Battue dernièrement par l’USM Khenchela (1-0), l’équipe enregistre une cinquième défaite consécutive. En cinq rencontres, l’ESM n’a inscrit qu’un seul but, pour sept encaissés.
Les chiffres parlent d’eux-mêmes : la situation devient alarmante. Les supporters, désabusés, ne cachent plus leur colère.
« C’est insupportable, on ne reconnaît plus notre équipe. Où sont passés nos leaders ? », s’interroge Ahmed, fidèle du Taradji depuis plus de vingt ans.
Mostafa, un autre passionné, renchérit :
« Sans M’Bolhi, Benlamri et Zeffane, le manque d’expérience se fait cruellement sentir. On perd confiance à chaque match. »
Pourtant, tous ne partagent pas cet avis. Certains doutent de l’apport réel du trio d’ex-internationaux.
« Honnêtement, je ne vois pas ce qu’ils changent. L’équipe joue pareil avec ou sans eux », estime Karim, supporter depuis quinze ans.
Samir ajoute : « Leur expérience ne se traduit pas sur le terrain. Je préfère voir les jeunes se battre. »
Le débat est donc ouvert : l’absence de M’Bolhi, Benlamri et Zeffane met-elle en lumière le manque de profondeur du banc, ou révèle-t-elle un problème plus profond ?
Du côté du vestiaire, la frustration est palpable.
« On se bat malgré tous nos efforts, mais ce n’est jamais suffisant », confie un joueur sous couvert d’anonymat.

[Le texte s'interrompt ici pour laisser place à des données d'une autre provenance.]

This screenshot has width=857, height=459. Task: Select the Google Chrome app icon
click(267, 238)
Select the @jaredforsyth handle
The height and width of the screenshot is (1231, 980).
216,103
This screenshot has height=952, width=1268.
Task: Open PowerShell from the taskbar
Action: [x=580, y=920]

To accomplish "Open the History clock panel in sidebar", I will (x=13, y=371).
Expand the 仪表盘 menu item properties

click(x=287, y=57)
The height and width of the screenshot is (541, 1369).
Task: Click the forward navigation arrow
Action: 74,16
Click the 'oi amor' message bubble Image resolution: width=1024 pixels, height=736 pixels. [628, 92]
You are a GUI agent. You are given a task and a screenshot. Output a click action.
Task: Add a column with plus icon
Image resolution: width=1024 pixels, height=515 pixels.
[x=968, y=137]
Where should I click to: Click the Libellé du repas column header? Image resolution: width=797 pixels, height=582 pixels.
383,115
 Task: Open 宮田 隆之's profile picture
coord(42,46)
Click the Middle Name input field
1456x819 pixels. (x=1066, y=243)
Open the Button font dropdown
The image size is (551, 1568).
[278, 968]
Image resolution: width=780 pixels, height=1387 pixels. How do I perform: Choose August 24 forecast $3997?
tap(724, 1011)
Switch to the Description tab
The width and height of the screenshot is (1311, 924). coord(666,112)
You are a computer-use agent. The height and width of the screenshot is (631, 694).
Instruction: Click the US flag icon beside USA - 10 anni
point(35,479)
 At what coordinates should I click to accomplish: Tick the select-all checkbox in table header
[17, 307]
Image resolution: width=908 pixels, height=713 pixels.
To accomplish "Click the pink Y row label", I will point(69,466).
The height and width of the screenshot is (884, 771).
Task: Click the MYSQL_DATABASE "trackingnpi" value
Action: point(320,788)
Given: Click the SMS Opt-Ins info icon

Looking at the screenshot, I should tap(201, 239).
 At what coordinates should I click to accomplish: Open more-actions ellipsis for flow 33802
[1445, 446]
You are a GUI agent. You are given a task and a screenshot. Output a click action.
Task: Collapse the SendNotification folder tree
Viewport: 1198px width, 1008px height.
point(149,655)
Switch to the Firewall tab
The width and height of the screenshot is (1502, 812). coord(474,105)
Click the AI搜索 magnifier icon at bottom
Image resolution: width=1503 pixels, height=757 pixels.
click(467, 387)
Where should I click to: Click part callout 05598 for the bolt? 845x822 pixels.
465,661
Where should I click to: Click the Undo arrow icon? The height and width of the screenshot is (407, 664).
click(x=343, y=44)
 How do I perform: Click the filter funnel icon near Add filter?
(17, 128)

Ce qui n’était qu’un passage à vide tourne désormais à la spirale négative. Si les dirigeants et le staff technique n’agissent pas rapidement, la crise pourrait s’enliser et laisser des traces durables.
Les yeux de Mostaganem sont désormais braqués sur leur équipe : la réaction doit être immédiate.